# Webscraping to Collect Data for Subreddit Categorization

In order to gather data to test how natural language processing can predict subreddit categories based on the text within each post, I scrape this data from Reddit's API - an interface that allows me to access this data and analyze it.


### Scraping Subreddit Thread Info from Reddit.com
#### subreddits: /r/climbing, /r/yoga

In [4]:
import pandas as pd
import numpy as np
import requests
import json
import time

### Create a global reddit dataframe

In [5]:
reddit_df = pd.DataFrame()

### Pull /r/climbing json (first pull of session)

In [6]:
url = "http://www.reddit.com/r/climbing.json?after=t3_9byemn"

In [7]:
res = requests.get(url,headers = {"User-Agent": "Roman Browser"})

In [8]:
print(res.status_code)
data = res.json()
data

200


{'kind': 'Listing',
 'data': {'modhash': '',
  'dist': 25,
  'children': [{'kind': 't3',
    'data': {'approved_at_utc': None,
     'subreddit': 'climbing',
     'selftext': "Am super impressed with my improvement in technique over the last few months, with this climb being my high water mark so far.\n\nI did have to rest on a cam after pumping out, so it wasn't clean. Gotta keep working on my endurance for that. In terms of moves though, I made some really good ones to get up some committing sections.\n\nAnyone else made some progress lately?\n\nedit: why the downvotes people? Is discussing improvements frowned upon? I don't get it...",
     'user_reports': [],
     'saved': False,
     'mod_reason_title': None,
     'gilded': 0,
     'clicked': False,
     'title': 'Progress Report: Lead my first 5.9 trad',
     'link_flair_richtext': [],
     'subreddit_name_prefixed': 'r/climbing',
     'hidden': False,
     'pwls': 6,
     'link_flair_css_class': None,
     'downs': 0,
     'thumb

In [7]:
print(res.status_code)
data = res.json()

#Convert to list
title_list = []
selftext_list = []
subreddit_list = []
for n in range(0,len(data['data']['children'])):
    title_list.append(data['data']['children'][n]['data']['title'])
    selftext_list.append(data['data']['children'][n]['data']['selftext'])
    subreddit_list.append(data['data']['children'][n]['data']['subreddit'])

#Convert to dataframe
climb_df = pd.DataFrame()
climb_df['title'] = title_list
climb_df['selftext']= selftext_list
climb_df['subreddit']= subreddit_list

#Append to global list
reddit_df = reddit_df.append(climb_df,ignore_index=True)

200


In [50]:
#Save this for additional pulls
next_pg_c = data['data']['after']
next_pg_c

't3_9798yb'

#### I use `res.json()` to convert the response into a dictionary format and set this to a variable. 


In [117]:
data = res.json()

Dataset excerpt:
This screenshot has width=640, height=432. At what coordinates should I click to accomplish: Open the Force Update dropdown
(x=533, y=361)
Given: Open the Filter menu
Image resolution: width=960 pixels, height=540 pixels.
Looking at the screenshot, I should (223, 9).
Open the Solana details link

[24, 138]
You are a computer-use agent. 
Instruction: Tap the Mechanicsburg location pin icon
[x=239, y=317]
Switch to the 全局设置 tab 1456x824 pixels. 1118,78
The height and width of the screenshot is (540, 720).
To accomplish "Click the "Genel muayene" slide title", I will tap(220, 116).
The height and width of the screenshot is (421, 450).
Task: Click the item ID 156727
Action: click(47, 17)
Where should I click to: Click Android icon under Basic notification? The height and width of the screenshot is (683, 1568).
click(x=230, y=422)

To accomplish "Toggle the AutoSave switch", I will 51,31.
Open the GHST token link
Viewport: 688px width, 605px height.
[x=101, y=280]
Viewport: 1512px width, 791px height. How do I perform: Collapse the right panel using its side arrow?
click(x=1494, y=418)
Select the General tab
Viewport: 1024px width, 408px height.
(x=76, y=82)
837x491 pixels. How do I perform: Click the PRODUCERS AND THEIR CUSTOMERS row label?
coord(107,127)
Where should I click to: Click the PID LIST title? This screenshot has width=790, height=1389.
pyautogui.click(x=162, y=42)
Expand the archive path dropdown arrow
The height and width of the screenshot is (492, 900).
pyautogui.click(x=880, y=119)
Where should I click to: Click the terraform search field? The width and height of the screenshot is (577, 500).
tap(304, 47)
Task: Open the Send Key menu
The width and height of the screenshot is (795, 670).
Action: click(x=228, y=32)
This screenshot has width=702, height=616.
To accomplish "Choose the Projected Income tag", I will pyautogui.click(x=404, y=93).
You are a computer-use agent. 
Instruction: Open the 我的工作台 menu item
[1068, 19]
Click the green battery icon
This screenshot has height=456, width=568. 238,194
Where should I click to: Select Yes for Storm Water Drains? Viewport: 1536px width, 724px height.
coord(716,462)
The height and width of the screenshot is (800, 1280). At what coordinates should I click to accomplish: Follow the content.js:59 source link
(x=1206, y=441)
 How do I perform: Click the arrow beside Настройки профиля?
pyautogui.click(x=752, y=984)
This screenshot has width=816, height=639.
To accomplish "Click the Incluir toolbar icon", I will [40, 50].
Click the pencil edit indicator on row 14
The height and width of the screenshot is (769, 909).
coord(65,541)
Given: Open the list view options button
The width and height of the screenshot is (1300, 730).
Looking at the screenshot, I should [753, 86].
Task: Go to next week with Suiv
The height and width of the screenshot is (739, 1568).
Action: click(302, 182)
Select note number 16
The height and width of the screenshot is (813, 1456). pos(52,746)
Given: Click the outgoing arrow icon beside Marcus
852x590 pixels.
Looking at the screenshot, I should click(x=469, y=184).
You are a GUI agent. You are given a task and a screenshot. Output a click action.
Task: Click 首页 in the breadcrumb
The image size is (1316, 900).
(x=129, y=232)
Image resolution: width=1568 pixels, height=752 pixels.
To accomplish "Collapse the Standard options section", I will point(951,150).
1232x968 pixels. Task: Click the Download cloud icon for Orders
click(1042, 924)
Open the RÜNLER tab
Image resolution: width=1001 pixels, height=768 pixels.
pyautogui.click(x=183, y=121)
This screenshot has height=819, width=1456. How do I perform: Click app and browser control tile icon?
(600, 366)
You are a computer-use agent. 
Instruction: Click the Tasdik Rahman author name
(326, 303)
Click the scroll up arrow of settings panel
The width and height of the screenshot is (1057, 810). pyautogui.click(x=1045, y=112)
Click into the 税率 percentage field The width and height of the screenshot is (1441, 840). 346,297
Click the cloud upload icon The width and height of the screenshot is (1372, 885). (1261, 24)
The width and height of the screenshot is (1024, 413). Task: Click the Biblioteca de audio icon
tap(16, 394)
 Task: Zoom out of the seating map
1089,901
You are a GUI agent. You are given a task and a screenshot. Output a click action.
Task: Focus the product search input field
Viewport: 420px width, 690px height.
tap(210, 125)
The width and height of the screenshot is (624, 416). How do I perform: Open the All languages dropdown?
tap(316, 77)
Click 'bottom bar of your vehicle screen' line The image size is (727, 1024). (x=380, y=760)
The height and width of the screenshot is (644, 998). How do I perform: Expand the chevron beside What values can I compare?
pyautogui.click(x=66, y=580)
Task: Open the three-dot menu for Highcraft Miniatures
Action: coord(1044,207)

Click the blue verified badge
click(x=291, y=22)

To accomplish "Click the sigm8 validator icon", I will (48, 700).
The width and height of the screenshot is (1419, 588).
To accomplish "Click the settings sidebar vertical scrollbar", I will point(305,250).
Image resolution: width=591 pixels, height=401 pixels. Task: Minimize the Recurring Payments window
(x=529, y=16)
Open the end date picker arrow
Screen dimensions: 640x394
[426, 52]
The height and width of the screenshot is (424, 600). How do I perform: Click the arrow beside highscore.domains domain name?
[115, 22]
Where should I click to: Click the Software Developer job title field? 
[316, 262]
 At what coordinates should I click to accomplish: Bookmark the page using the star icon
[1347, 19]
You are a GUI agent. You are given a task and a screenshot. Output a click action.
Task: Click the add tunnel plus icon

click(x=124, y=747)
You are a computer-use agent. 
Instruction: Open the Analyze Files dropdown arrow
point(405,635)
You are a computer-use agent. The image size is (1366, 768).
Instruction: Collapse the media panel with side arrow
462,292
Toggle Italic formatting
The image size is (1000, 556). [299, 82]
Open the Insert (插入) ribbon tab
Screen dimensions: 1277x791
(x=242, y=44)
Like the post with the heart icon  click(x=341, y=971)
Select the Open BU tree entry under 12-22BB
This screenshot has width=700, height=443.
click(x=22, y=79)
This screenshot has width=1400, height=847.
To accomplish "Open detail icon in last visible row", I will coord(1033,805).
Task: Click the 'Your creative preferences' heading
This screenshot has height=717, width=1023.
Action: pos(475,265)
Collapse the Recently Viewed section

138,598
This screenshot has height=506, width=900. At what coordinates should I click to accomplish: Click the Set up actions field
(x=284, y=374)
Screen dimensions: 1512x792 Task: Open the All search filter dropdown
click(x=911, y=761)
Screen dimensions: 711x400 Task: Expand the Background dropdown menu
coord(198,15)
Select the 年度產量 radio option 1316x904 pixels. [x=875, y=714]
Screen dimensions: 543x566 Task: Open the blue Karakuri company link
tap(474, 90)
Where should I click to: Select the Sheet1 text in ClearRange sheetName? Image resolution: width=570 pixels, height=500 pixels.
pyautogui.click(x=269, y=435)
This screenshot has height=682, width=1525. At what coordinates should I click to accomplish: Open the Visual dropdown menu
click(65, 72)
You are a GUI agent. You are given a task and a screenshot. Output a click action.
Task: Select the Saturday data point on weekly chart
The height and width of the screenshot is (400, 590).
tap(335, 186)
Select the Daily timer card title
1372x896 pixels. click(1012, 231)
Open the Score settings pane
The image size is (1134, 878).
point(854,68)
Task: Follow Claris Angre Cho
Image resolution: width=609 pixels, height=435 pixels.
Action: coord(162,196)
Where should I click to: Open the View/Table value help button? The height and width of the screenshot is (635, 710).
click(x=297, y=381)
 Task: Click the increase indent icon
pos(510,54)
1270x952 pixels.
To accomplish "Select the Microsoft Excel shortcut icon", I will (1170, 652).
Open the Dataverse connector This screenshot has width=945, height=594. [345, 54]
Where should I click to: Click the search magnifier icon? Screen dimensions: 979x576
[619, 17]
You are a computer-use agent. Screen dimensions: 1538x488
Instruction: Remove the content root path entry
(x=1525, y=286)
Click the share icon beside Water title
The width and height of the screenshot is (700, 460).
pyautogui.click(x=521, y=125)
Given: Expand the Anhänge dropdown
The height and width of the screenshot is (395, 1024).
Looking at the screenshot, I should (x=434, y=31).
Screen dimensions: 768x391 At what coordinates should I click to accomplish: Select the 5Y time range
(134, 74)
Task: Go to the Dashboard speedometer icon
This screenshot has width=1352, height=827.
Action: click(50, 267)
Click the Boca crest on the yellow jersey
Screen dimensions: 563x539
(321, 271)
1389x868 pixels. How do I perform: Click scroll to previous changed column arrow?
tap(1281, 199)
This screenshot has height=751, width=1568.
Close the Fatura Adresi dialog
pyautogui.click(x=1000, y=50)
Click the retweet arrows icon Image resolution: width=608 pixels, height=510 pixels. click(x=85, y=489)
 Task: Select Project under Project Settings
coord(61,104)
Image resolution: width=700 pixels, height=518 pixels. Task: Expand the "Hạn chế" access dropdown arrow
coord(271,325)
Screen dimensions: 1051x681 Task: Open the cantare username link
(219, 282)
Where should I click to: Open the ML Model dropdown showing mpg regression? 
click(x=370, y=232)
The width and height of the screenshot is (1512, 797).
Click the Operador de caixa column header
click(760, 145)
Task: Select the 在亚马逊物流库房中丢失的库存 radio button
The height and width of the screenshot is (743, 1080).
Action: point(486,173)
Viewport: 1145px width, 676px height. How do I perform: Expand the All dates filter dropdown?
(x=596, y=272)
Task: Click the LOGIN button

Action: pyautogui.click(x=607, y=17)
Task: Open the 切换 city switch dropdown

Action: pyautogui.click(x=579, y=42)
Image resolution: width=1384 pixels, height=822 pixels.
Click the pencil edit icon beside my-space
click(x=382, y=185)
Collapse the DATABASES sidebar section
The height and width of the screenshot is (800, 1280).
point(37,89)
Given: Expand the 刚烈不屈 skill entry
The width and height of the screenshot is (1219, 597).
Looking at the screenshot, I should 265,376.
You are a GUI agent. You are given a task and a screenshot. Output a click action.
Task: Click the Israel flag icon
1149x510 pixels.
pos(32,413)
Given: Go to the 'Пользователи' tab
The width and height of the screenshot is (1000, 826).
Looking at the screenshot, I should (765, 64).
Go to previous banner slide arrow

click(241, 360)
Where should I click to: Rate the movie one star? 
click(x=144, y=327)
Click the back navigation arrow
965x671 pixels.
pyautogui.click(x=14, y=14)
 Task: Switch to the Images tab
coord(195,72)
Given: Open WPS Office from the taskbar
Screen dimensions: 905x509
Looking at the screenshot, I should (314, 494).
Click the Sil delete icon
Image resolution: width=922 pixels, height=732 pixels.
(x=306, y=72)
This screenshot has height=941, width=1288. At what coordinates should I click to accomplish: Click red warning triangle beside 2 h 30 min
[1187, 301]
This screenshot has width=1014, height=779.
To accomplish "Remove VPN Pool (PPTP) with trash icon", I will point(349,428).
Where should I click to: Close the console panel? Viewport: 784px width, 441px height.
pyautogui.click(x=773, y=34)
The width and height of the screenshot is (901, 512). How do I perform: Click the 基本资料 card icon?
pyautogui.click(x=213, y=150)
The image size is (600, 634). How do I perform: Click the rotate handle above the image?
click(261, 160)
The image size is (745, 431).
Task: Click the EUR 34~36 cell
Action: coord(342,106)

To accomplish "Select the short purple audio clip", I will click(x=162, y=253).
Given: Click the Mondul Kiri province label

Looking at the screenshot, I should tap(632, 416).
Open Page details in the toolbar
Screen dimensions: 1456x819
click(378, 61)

_REQUIRED TASK 1:_ Which Python libraries does the Reddit webscraping notebook import in its first code block?
_REQUIRED TASK 2:_ In the Reddit webscraping notebook, what value is shown for `next_pg_c`?
_REQUIRED TASK 3:_ Please write the next part of the Reddit webscraping notebook, picking up right after its final line of code.

_WRITTEN REPLY 1:_ pandas, numpy, requests, json, time

_WRITTEN REPLY 2:_ 't3_9798yb'

_WRITTEN REPLY 3:_
#### Subsequent Pulls from /r/climbing

Since I can only get 25 posts with each pull, I use a for loop to pull each subsequent 25-post set, using the `data['data']['after']` tag that identifies the end of the last pull.

In [3]:
#Save this for additional pulls (for when I leave the notebook and come back to it)
next_pg_c = data['data']['after']
next_pg_c

In [22]:
for i in range(0,5):
    ##Pull from API
    next_pg_c = data['data']['after']
    url2 = "http://www.reddit.com/r/climbing.json" + "?after=" + str(next_pg_c)
    res = requests.get(url2, headers = {"User-Agent": "Roman Browser"})
    print(res.status_code)
    data = res.json()

    #Convert to list
    title_list = []
    selftext_list = []
    subreddit_list = []
    for n in range(0,len(data['data']['children'])):
        title_list.append(data['data']['children'][n]['data']['title'])
        selftext_list.append(data['data']['children'][n]['data']['selftext'])
        subreddit_list.append(data['data']['children'][n]['data']['subreddit'])
    
    #Convert to dataframe
    climb_df = pd.DataFrame()
    climb_df['title'] = title_list
    climb_df['selftext']= selftext_list
    climb_df['subreddit']= subreddit_list

    #Append to global list
    reddit_df = reddit_df.append(climb_df,ignore_index=True)

    time.sleep(10)

200
200
200
200
200


In [23]:
reddit_df.shape

(400, 3)

In [24]:
reddit_df = reddit_df.drop_duplicates()

In [25]:
reddit_df.shape

(400, 3)

In [26]:
reddit_df['subreddit'].value_counts()

climbing    400
Name: subreddit, dtype: int64

In [27]:
552-227

325

### Pull /r/yoga json

#### Initial pull 

In [28]:
url = "http://www.reddit.com/r/yoga.json?after=t3_94ks21"

In [29]:
res = requests.get(url,headers = {"User-Agent": "Roman Browser"})

In [30]:
print(res.status_code)
data_y = res.json()

#convert to list
title_list = []
selftext_list = []
subreddit_list = []
for n in range(0,len(data_y['data']['children'])):
    child = data_y['data']['children'][n]['data']
    title_list.append(child['title'])
    selftext_list.append(child['selftext'])
    subreddit_list.append(child['subreddit'])

#Convert to DataFrame
yoga_df = pd.DataFrame(columns = ['title','selftext','subreddit'])
yoga_df['title'] = title_list
yoga_df['selftext']= selftext_list
yoga_df['subreddit']= subreddit_list  

#Append to global reddit df
reddit_df = reddit_df.append(yoga_df,ignore_index = True)


200


#### Subsequent pulls from /r/yoga

In [33]:
len(data_y['data']['children'])

25

In [51]:
next_pg = data_y['data']['after']
next_pg

't3_8t8t0s'

In [43]:
for i in range(0,5):
    #Pull new page
    next_pg = data_y['data']['after']
    url2 = "http://www.reddit.com/r/yoga.json" + "?after=" + str(next_pg)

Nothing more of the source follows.